To protect against local data issues, there are technologies such as Timefinder from EMC and ShadowImage from HDS. These provide a point-in-time copy of data (usually at a physical volume level), effectively creating a checkpointed copy of data, for instance a copy of a database or critical file system. Point-in-time backups can be used for fast data recovery from logical corruptions or accidental deletion of files. They can also be used for problem diagnosis or to replicate data when building new systems. All of this can be achieved much faster than using tape to perform the same function. For Networked Attached Storage, technologies such as Snapshots provide the equivalent functionality to point-in-time backups. Some products, such as the Netapp Filer take a snapshot by copying the pointers mapping out a file, creating an instant duplicate or backup of the data. Any amendments to the file are tracked by re-writing only the changed blocks, allowing point-in-time backups to be retained at the file level with minimum storage overhead. This allows instant file recovery without resorting to tape restores.
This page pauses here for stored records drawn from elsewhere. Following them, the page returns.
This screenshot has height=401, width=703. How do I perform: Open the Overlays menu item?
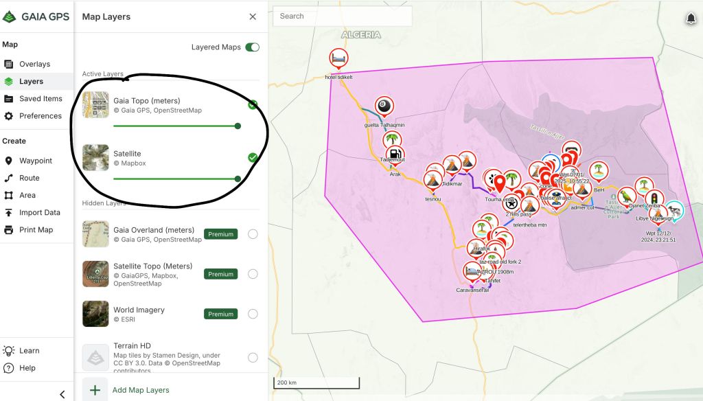pos(34,65)
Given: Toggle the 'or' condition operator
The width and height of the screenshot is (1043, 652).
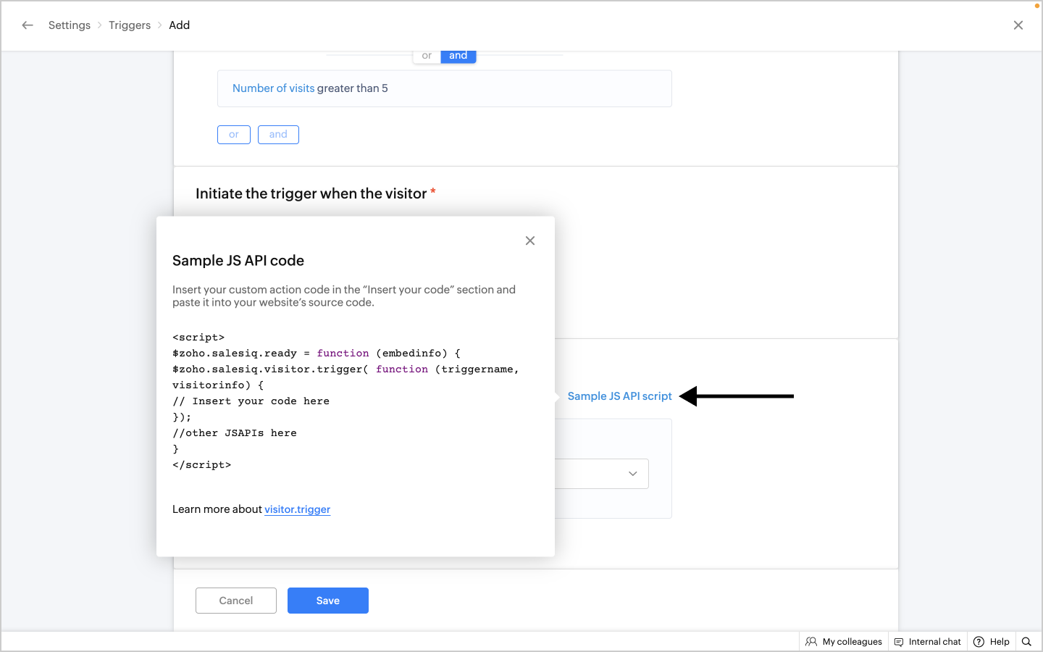Looking at the screenshot, I should click(427, 56).
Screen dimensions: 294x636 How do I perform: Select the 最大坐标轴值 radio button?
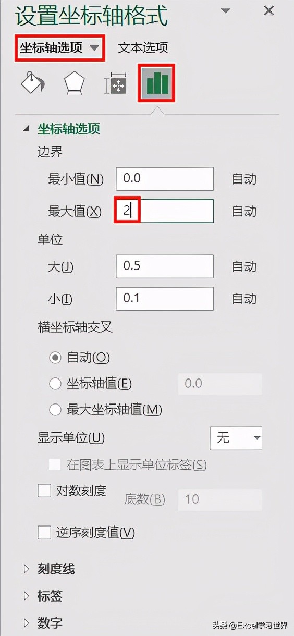[55, 410]
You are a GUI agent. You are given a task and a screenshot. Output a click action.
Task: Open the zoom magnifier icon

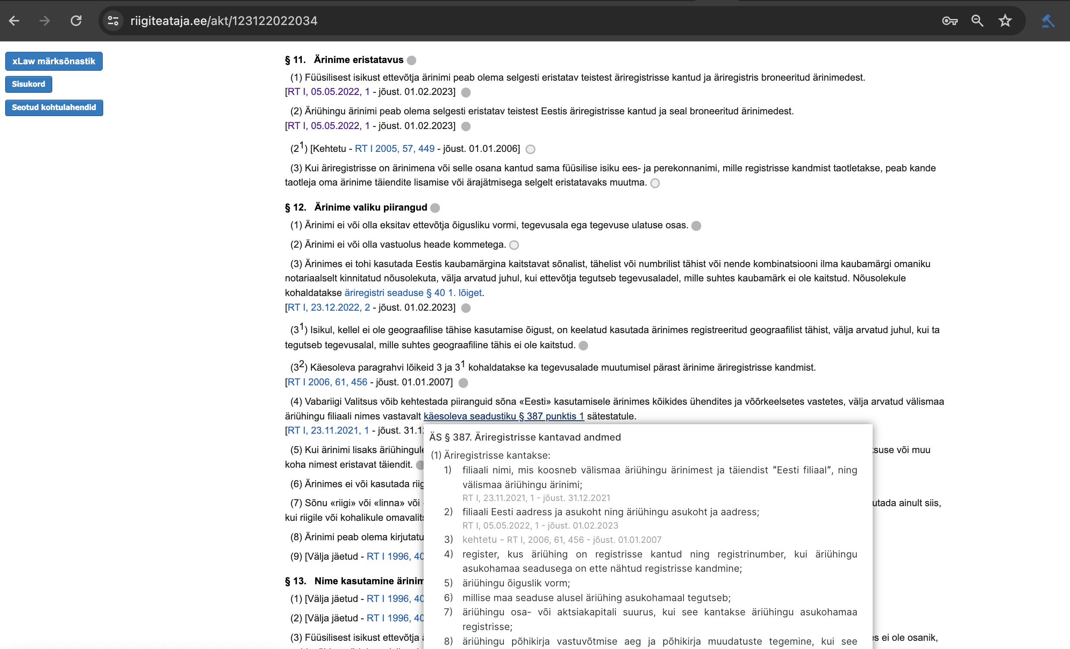click(977, 20)
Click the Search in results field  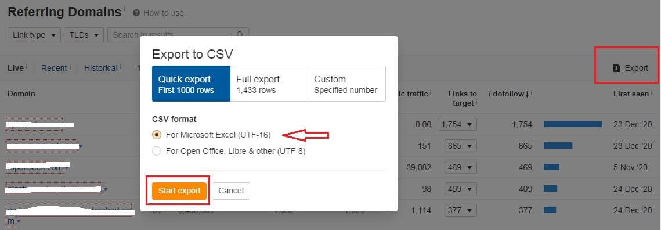[x=170, y=35]
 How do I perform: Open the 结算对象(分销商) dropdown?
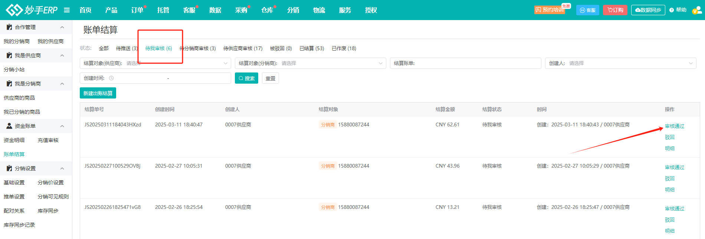(311, 63)
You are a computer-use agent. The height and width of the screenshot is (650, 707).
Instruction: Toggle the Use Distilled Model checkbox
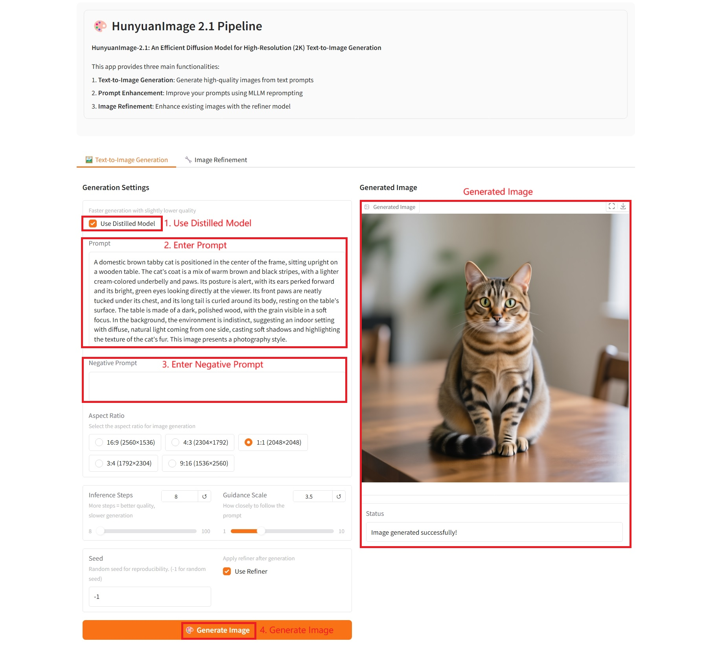(93, 223)
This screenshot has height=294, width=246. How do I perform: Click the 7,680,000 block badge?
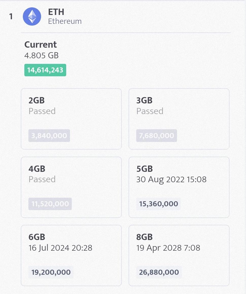pyautogui.click(x=156, y=135)
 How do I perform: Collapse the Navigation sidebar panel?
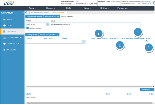point(23,13)
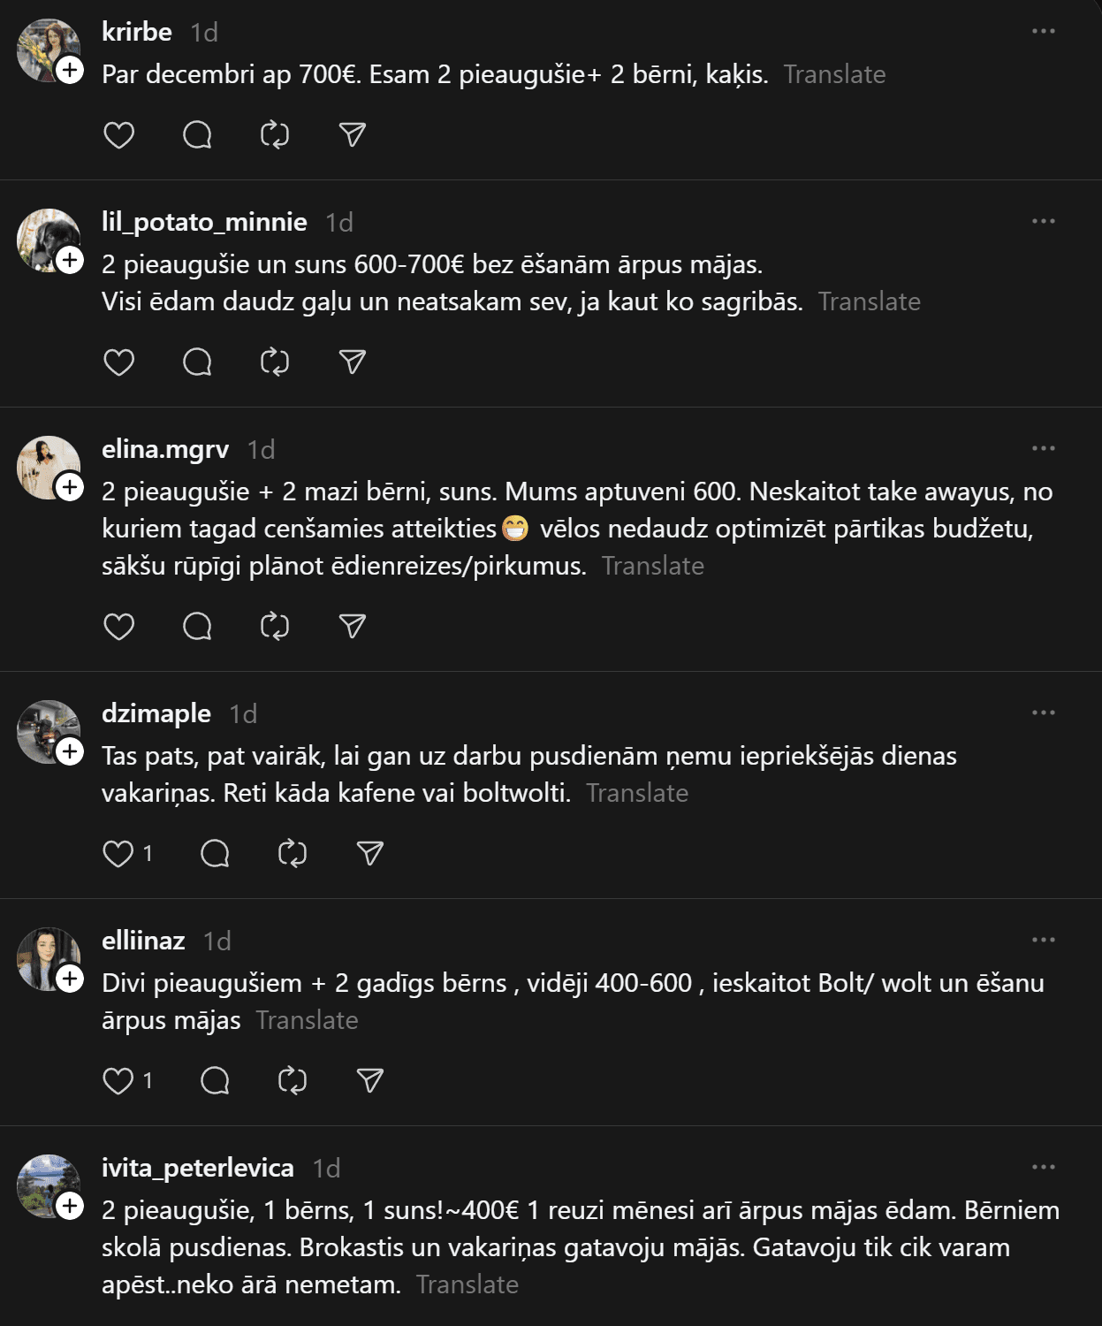The width and height of the screenshot is (1102, 1326).
Task: Open dzimaple's profile from username
Action: coord(156,713)
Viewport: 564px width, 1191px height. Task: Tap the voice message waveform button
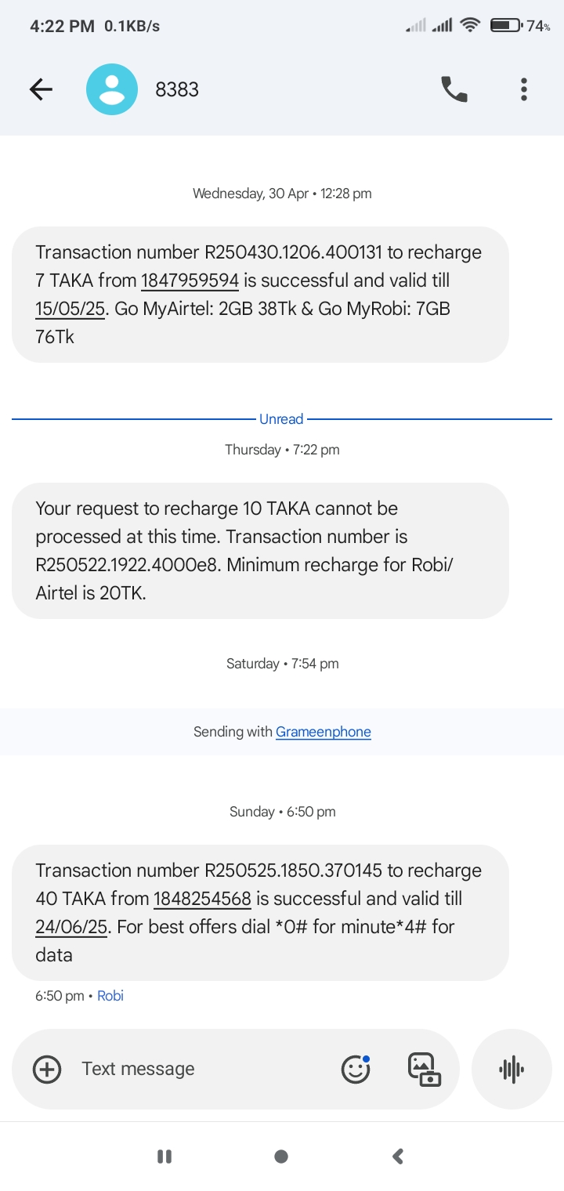(x=512, y=1069)
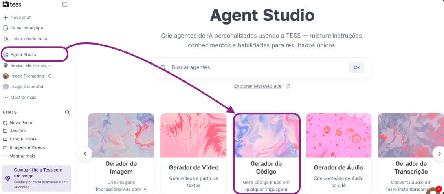This screenshot has width=444, height=194.
Task: Expand Mostrar mais under agents list
Action: [x=20, y=98]
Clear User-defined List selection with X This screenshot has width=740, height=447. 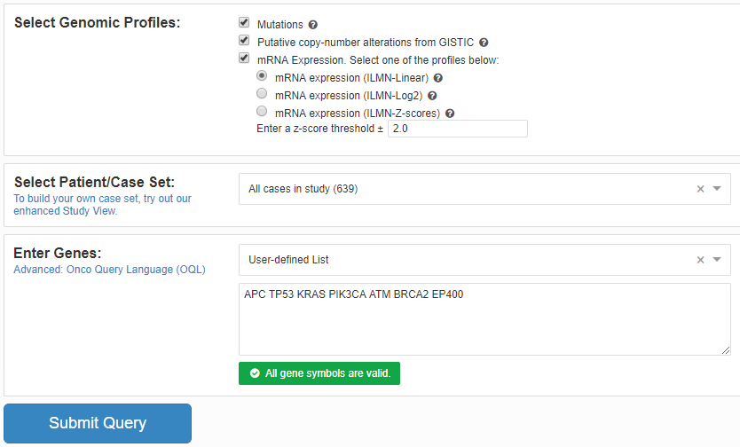pyautogui.click(x=700, y=260)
Whilst these technologies sound good for disk vendors, they appear to remove the dependency on tape - or do they? It is true to say that today it is impractical to consider using tape backups for full disaster recovery restores. However, tape has plenty features that still work in its favour.
Firstly, it is cheap. A single LTO cartridge capable of storing 100GB (uncompressed) can be picked up for about £50, lower in quantity. Excluding infrastructure charges, such as tape drives, that equates to 50p a gigabyte or less, depending on compression ratios. This makes tape half the price of the cheapest IDE disks currently on the market (as previously discussed at about £1 per GB) and much more cost effective than enterprise-class disk subsystems. Second, tape media is portable. Inactive tapes can be racked or stored offsite, significantly reducing the monthly management cost per GB. This also means that tape data doesn't need ongoing infrastructure to support it in the same way as disk subsystems do, in terms of power, cooling and subsystem infrastructure. Third, tape is a serial access medium, making it more difficult to delete data on a tape (although tapes have other security drawbacks - they can be stolen, lost or damaged) and making it easy to re-use once data on a tape has expired.
So is it almost the end of the line for tape? At the moment, probably not. For example, tape represents best option for long-term archiving of inactive data. Tape will continue to be used where cost of backup is the most significant price factor over cost of recovery. In addition, the virtualisation of tape could lead to the emergence of new developments new tape technology and will see tape in our environments for many years to come.